Free Local AI in VS Code with Ollama and Cline¶
This guide shows how to set up the currently strongest free combination of VS Code, Ollama, and the Cline agent for local AI-assisted development.
We use the DeepSeek-R1 model because its built-in chain-of-thought reasoning produces significantly fewer logical errors than a standard language model of the same size. On reasoning-heavy tasks it is broadly competitive with much larger cloud-based models.
Note
Everything runs locally on your machine. No data leaves your system. No API key or subscription required.
Step 1 — Install Ollama (the local model server)¶
Ollama runs AI models as a local HTTP server that other tools (like Cline) can query.

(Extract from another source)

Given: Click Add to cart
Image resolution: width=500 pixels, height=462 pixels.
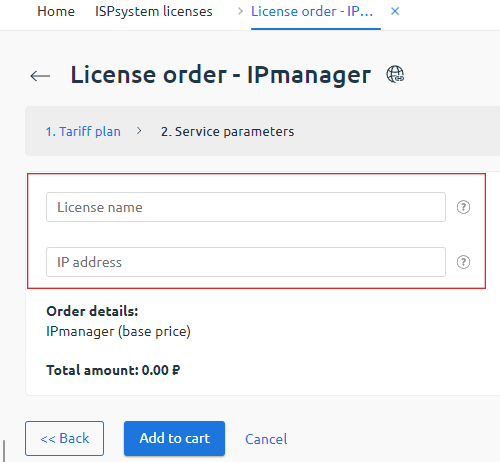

Go to https://ollama.com and download the installer for your OS (Windows, macOS, or Linux).
Run the installer and start the application. A small Ollama icon should appear in your system tray.
Step 2 — Download a model¶
Open a terminal (Command Prompt or PowerShell on Windows, Terminal on macOS/Linux) and run one of the following commands.
Use ollama pull to download the model without starting an interactive chat
session. This is the right command for a one-time setup.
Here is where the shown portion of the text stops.